Your goal: Reproduce the listing verbatim through the line with "Task: Click the map zoom out minus icon".

Source material:
::::::::
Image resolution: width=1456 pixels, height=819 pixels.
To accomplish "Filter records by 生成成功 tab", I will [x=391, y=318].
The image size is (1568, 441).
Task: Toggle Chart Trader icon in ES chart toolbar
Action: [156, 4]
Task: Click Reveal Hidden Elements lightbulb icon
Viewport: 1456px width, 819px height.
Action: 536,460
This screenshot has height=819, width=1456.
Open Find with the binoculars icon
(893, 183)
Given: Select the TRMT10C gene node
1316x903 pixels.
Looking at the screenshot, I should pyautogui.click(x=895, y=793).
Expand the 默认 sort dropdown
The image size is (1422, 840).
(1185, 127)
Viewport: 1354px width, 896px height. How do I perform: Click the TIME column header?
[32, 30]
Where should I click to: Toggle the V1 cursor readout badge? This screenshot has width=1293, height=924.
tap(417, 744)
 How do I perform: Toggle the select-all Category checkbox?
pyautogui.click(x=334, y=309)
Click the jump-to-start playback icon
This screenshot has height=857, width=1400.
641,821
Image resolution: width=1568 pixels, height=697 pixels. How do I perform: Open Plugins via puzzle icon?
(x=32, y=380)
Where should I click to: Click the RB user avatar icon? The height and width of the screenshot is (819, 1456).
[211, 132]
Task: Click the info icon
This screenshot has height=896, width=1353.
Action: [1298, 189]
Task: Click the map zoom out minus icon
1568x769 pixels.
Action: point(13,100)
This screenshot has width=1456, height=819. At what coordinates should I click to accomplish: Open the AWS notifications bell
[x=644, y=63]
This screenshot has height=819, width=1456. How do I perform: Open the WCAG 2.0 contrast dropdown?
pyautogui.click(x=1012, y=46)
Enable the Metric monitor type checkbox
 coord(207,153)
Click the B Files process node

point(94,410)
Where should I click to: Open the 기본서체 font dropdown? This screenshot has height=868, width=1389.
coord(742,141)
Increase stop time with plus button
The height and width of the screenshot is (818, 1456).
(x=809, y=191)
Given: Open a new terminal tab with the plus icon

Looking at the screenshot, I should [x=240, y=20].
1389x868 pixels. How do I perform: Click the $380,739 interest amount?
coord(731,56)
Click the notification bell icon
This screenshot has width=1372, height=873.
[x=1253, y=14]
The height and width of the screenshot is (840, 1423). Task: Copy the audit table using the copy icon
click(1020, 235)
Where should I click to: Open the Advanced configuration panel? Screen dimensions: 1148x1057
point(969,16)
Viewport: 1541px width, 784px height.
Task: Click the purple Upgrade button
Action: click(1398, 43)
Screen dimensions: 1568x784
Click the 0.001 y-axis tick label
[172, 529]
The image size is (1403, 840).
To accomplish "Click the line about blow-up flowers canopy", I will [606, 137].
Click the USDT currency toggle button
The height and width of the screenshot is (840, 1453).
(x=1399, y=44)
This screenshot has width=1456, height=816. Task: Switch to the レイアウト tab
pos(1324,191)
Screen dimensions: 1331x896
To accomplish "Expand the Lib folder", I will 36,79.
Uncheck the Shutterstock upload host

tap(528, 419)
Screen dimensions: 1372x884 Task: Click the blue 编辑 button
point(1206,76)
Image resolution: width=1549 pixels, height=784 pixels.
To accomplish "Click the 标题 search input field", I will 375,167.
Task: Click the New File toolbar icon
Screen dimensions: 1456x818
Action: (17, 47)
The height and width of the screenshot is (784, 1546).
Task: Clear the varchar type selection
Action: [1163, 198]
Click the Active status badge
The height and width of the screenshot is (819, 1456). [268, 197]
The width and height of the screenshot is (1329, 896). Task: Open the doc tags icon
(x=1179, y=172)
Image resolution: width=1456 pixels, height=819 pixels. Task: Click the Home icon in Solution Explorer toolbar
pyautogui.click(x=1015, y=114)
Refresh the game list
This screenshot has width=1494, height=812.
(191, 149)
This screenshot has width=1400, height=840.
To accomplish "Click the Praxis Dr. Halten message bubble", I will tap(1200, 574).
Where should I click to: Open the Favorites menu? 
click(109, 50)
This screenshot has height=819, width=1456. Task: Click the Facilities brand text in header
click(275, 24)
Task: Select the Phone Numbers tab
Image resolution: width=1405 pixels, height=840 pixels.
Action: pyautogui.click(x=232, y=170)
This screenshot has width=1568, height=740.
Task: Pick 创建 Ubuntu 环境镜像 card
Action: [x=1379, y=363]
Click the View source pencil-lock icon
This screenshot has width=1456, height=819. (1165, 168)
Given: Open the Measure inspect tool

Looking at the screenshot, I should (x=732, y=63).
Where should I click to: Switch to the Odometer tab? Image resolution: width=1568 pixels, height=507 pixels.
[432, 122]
::::::::
Answer for this exercise:
Image resolution: width=1456 pixels, height=819 pixels.
To accomplish "Filter records by 生成成功 tab", I will [x=391, y=318].
The image size is (1568, 441).
Task: Toggle Chart Trader icon in ES chart toolbar
Action: [156, 4]
Task: Click Reveal Hidden Elements lightbulb icon
Viewport: 1456px width, 819px height.
Action: 536,460
This screenshot has height=819, width=1456.
Open Find with the binoculars icon
(893, 183)
Given: Select the TRMT10C gene node
1316x903 pixels.
Looking at the screenshot, I should pyautogui.click(x=895, y=793).
Expand the 默认 sort dropdown
The image size is (1422, 840).
(1185, 127)
Viewport: 1354px width, 896px height. How do I perform: Click the TIME column header?
[32, 30]
Where should I click to: Toggle the V1 cursor readout badge? This screenshot has width=1293, height=924.
tap(417, 744)
 How do I perform: Toggle the select-all Category checkbox?
pyautogui.click(x=334, y=309)
Click the jump-to-start playback icon
This screenshot has height=857, width=1400.
641,821
Image resolution: width=1568 pixels, height=697 pixels. How do I perform: Open Plugins via puzzle icon?
(x=32, y=380)
Where should I click to: Click the RB user avatar icon? The height and width of the screenshot is (819, 1456).
[211, 132]
Task: Click the info icon
This screenshot has height=896, width=1353.
Action: [1298, 189]
Task: Click the map zoom out minus icon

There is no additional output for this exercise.